TEKSTFRAGMENT
• • •

De psychiatrie krijgt geen enkele subsidie van de staat. De meeste patiënten betalen zo'n vijf soles (iets meer dan een euro) per dag voor hun behandeling, sommigen kunnen zelfs niets betalen. Het geld komt voornamelijk van een overkoepelende liefdadigheidsinstelling (als ik het goed heb, heeft elke grote stad zo zijn eigen 'Beneficiencia'), die ondermeer een groot hotel in beheer heeft om haar verschillende projecten te kunnen bekostigen. Daarnaast werkt het centrum ook samen met een ziekenhuis. Voor elke patiënt die het ziekenhuis in het centrum kan plaatsen, krijgt het centrum een geldsom.

• • •

WAT JE DOET
(a) Neem uit het tekstfragment letterlijk het stuk over van "De psychiatrie krijgt" tot en met "centrum een geldsom.".
(b) Zet de tekst over de financiering van het psychiatrisch centrum voort na de laatste zin.
De regels spelen hierbij geen rol.

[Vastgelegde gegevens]

• • •

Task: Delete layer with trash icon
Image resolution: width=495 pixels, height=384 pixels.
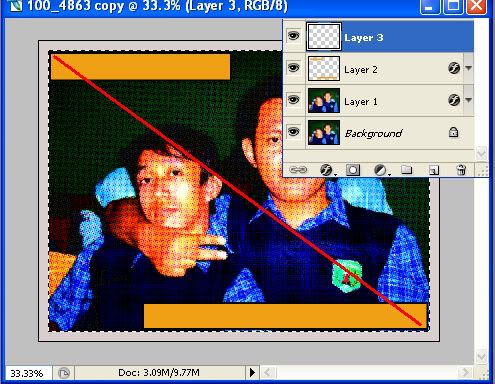Action: pos(461,170)
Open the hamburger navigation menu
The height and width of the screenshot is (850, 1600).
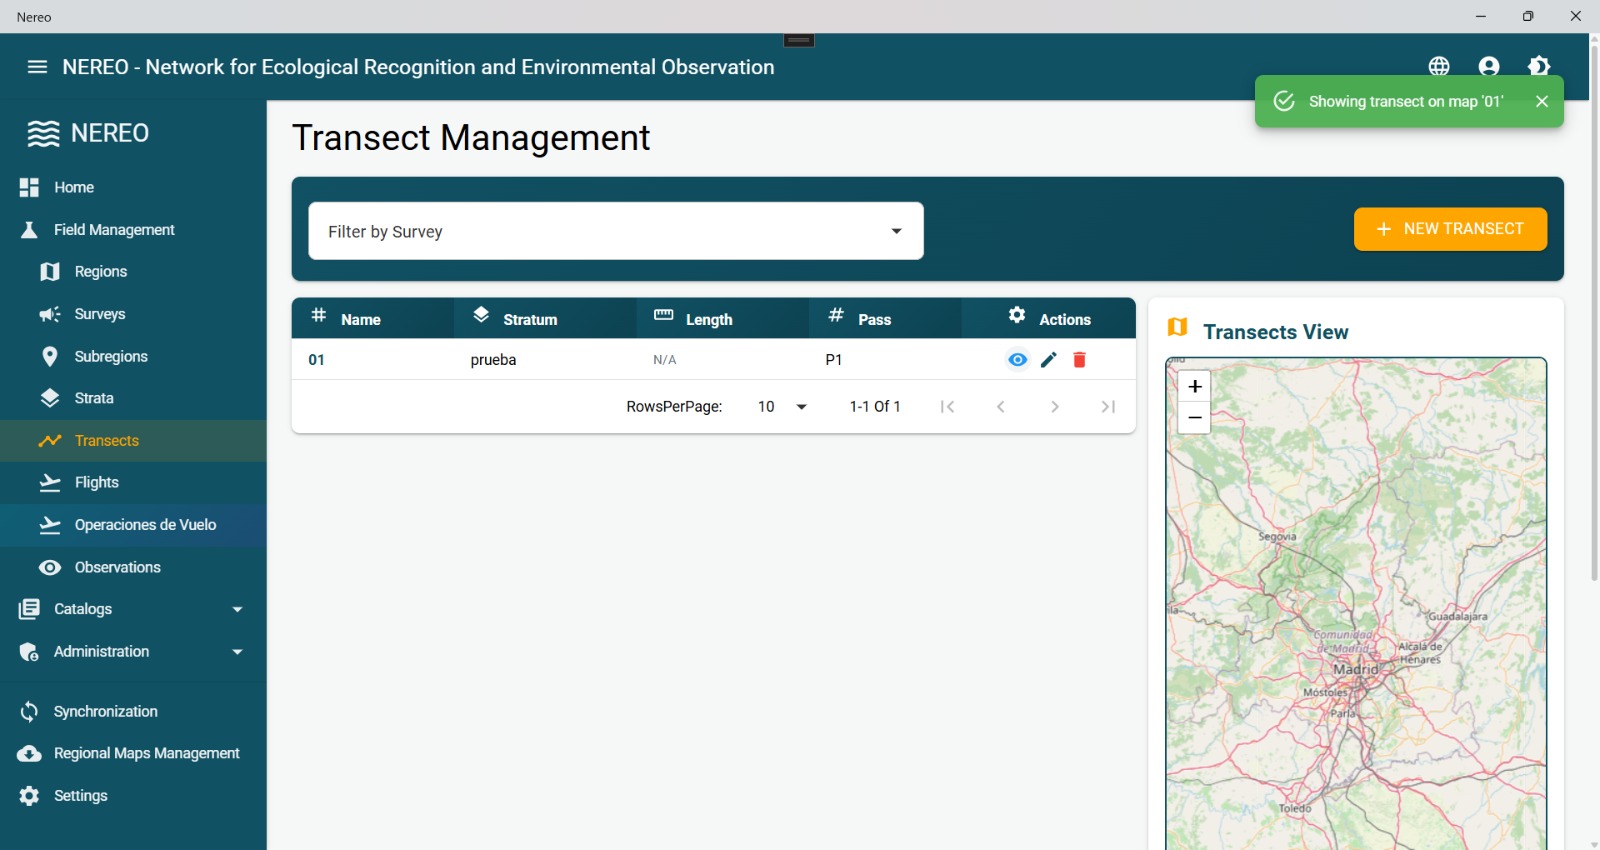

• • •

ANTWOORDEN
(a)
De psychiatrie krijgt geen enkele subsidie van de staat. De meeste patiënten betalen zo'n vijf soles (iets meer dan een euro) per dag voor hun behandeling, sommigen kunnen zelfs niets betalen. Het geld komt voornamelijk van een overkoepelende liefdadigheidsinstelling (als ik het goed heb, heeft elke grote stad zo zijn eigen 'Beneficiencia'), die ondermeer een groot hotel in beheer heeft om haar verschillende projecten te kunnen bekostigen. Daarnaast werkt het centrum ook samen met een ziekenhuis. Voor elke patiënt die het ziekenhuis in het centrum kan plaatsen, krijgt het centrum een geldsom.

(b)
Het centrum is gevestigd in een oude gevangenis. Eigenlijk zouden ze zich graag in een ander gebouw vestigen, maar de overheid wil hier niet in tussenkomen. Met donaties trachten ze de gevangenis dan maar beetje per beetje op te lappen. Zo zullen mijn ouder verf schenken om de afgebladerde muren wat kleur te geven. Daarnaast is er nood aan stoelen, kledij, regendichte jassen, schoenen, ... Ondanks alle inspanningen van personeel en vrijwilligers blijven de leefomstandigheden - vooral in de gesloten afdeling - erbarmelijk. Mensen die geschokt waren door de reportages van weeskinderen in Roemenië, zouden ook door de omstandigheden hier hun ogen openen. Ik herinner me dat veel mensen na die reportages pleitten voor de sluiting voor die centra. Nu ik hier ben besef ik dat dit echter (in het geval van dit centrum) geen enkele zin heeft, het is immers de enige plaats in de ruime omgeving waar psychiatrische patiënten naar toe kunnen en de mensen die hier werken doen echt hun best om er iets van te maken. Er wordt - binnen de beperkte mogelijkheden die er zijn - schitterend werk geleverd.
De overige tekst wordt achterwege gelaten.